++++ EXTRACT PROVIDED
You are viewing a plain text version of this content. The canonical link for it is here.
Posted to dev@avro.apache.org by "Vivek Nadkarni (JIRA)" <ji...@apache.org> on 2012/09/15 00:38:09 UTC

[jira] [Updated] (AVRO-1167) Avro-C: avro_schema_copy() does not copy AVRO_LINKs properly.

     [ https://issues.apache.org/jira/browse/AVRO-1167?page=com.atlassian.jira.plugin.system.issuetabpanels:all-tabpanel ]

Vivek Nadkarni updated AVRO-1167:
---------------------------------

    Attachment: AVRO-1167-TEST.patch

The test in AVRO-1167-TEST.patch shows the memory leak caused by avro_schema_copy() when an AVRO_LINK is copied. I have provided a non-recursive schema containing an AVRO_LINK in this test. Once AVRO-766 is fixed, this issue should be revisited for recursive schemas as well.

The valgrind output is below:

==15602== 1,410 (24 direct, 1,386 indirect) bytes in 1 blocks are definitely lost in loss record 23 of 23
==15602==    at 0x4C28F9F: malloc (vg_replace_malloc.c:236)
==15602==    by 0x4C29019: realloc (vg_replace_malloc.c:525)
==15602==    by 0x40D364: avro_default_allocator (allocation.c:36)
==15602==    by 0x405428: avro_schema_link (schema.c:663)
==15602==    by 0x406946: avro_schema_copy (schema.c:1260)
==15602==    by 0x406722: avro_schema_copy (schema.c:1165)
==15602==    by 0x403EEA: main (test_avro_1167.c:74)
==15602== 
==15602== LEAK SUMMARY:
==15602==    definitely lost: 96 bytes in 3 blocks
==15602==    indirectly lost: 2,748 bytes in 28 blocks
==15602==      possibly lost: 0 bytes in 0 blocks
==15602==    still reachable: 0 bytes in 0 blocks
==15602==         suppressed: 0 bytes in 0 blocks
==15602== 
==15602== ERROR SUMMARY: 3 errors from 3 contexts (suppressed: 4 from 4)
++++++++
++++ LISTING
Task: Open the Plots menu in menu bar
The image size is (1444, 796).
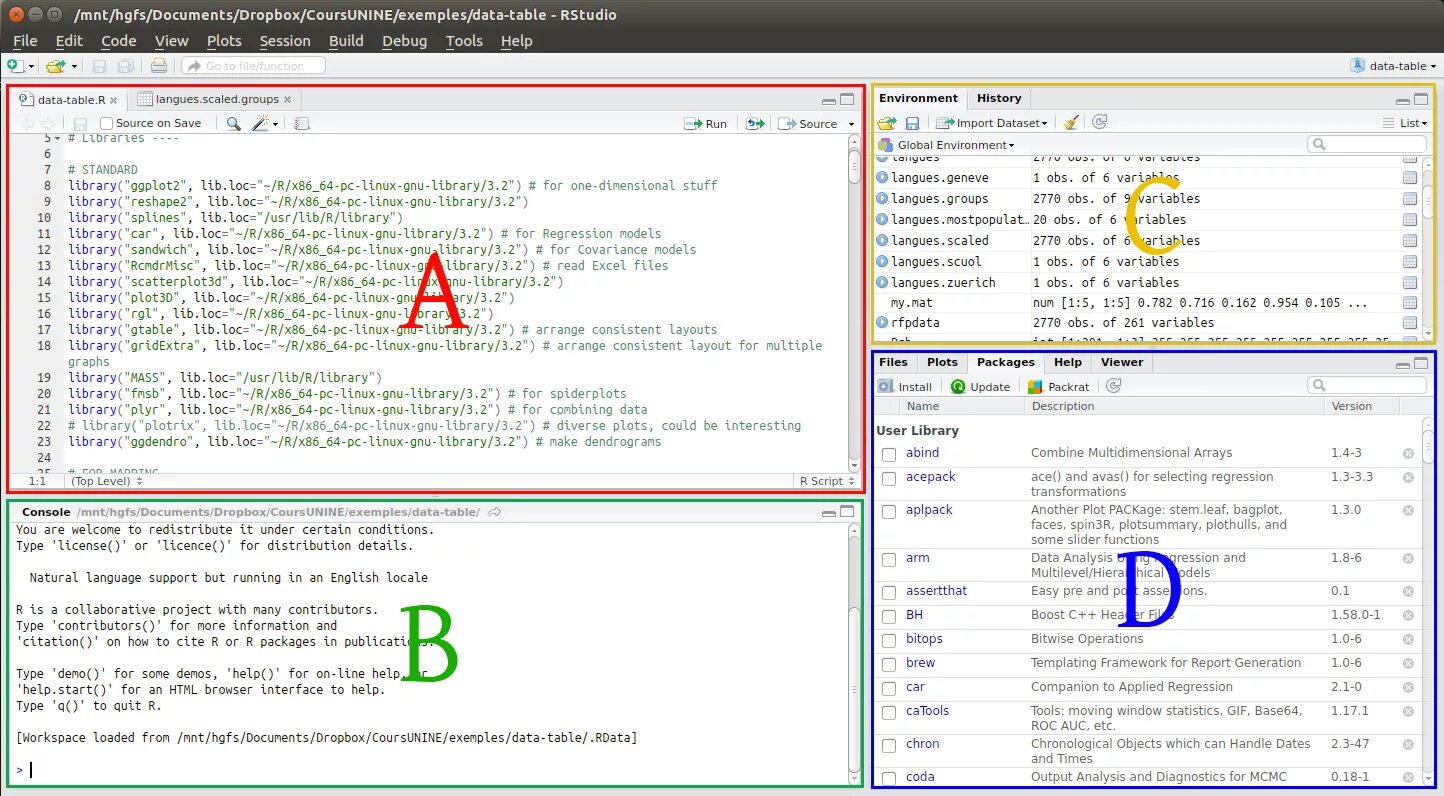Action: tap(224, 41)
++++++++
++++ LISTING
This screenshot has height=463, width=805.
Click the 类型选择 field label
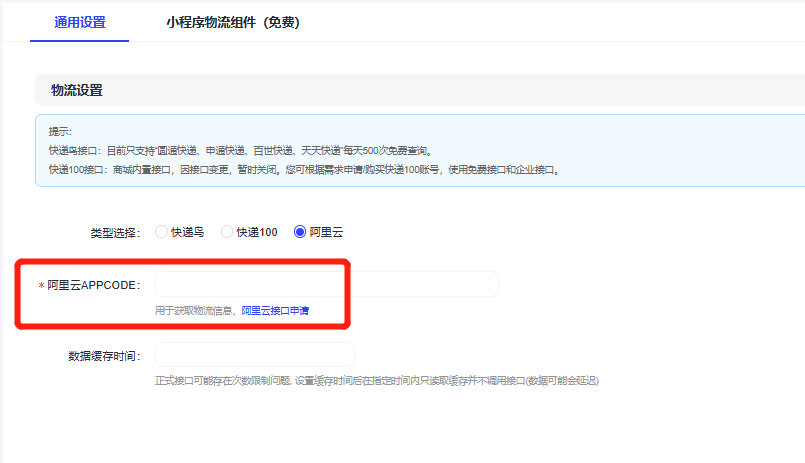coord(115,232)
++++++++
◆ TASK A
According to the Avro issue update, which other issue must be fixed before this problem is revisited for recursive schemas?
◆ TASK B
Transcribe the Avro issue update from "Attachment: AVRO-1167-TEST.patch" to "0x406946: avro_schema_copy (schema.c:1260)".
◆ TASK C
Pick up the Avro issue update after its last line and continue it.

◆ REPLY A
AVRO-766

◆ REPLY B
Attachment: AVRO-1167-TEST.patch

The test in AVRO-1167-TEST.patch shows the memory leak caused by avro_schema_copy() when an AVRO_LINK is copied. I have provided a non-recursive schema containing an AVRO_LINK in this test. Once AVRO-766 is fixed, this issue should be revisited for recursive schemas as well.

The valgrind output is below:

==15602== 1,410 (24 direct, 1,386 indirect) bytes in 1 blocks are definitely lost in loss record 23 of 23
==15602==    at 0x4C28F9F: malloc (vg_replace_malloc.c:236)
==15602==    by 0x4C29019: realloc (vg_replace_malloc.c:525)
==15602==    by 0x40D364: avro_default_allocator (allocation.c:36)
==15602==    by 0x405428: avro_schema_link (schema.c:663)
==15602==    by 0x406946: avro_schema_copy (schema.c:1260)

◆ REPLY C
                
> Avro-C: avro_schema_copy() does not copy AVRO_LINKs properly.
> -------------------------------------------------------------
>
>                 Key: AVRO-1167
>                 URL: https://issues.apache.org/jira/browse/AVRO-1167
>             Project: Avro
>          Issue Type: Bug
>          Components: c
>    Affects Versions: 1.7.1
>         Environment: Ubuntu Linux 11.10
>            Reporter: Vivek Nadkarni
>         Attachments: AVRO-1167-TEST.patch
>
>   Original Estimate: 168h
>  Remaining Estimate: 168h
>
> When avro_schema_copy() encounters an AVRO_LINK from an old_schema to a new_schema, it sets the target of the new_link to the target of the old_link in the old_schema. Thus, the AVRO_LINK in the new_schema points to an element in the old_schema. 
> While this is currently safe, since the reference count of the target in the old_schema is incremented, we are not really making a "copy" of the schema.
> There is a "TODO" in the code, which says that we should make a avro_schema_copy() of the target in old_schema instead of linking directly to it. However, this solution of making a copy would result in a few problems:
> 1. Avro schemas are intended to be self-contained. That implies that AVRO_LINKs are intended to be internal links inside a self-contained schema. The code introduces unnecessary (and potentially disallowed) external dependencies in an Avro schema. 
> 2. The purpose of copying a schema that we want to decouple the old_schema from the new_schema. The two copies may have different owners, we may want to deallocate old schema etc.
> 3. If the schema is recursive, then the code would enter an infinite recursion loop.
> It appears to me that the "correct" solution would be to replicate the entire structure of the current schema, including the internal links. This means that if old_link_A points to old_target_B, then new_link_A should point to new_target_B in the new schema. Note that there should only be one copy of new_target_B in the new schema, even if there are multiple links pointing to new_target_B - i.e. we should not make a new copy for each link.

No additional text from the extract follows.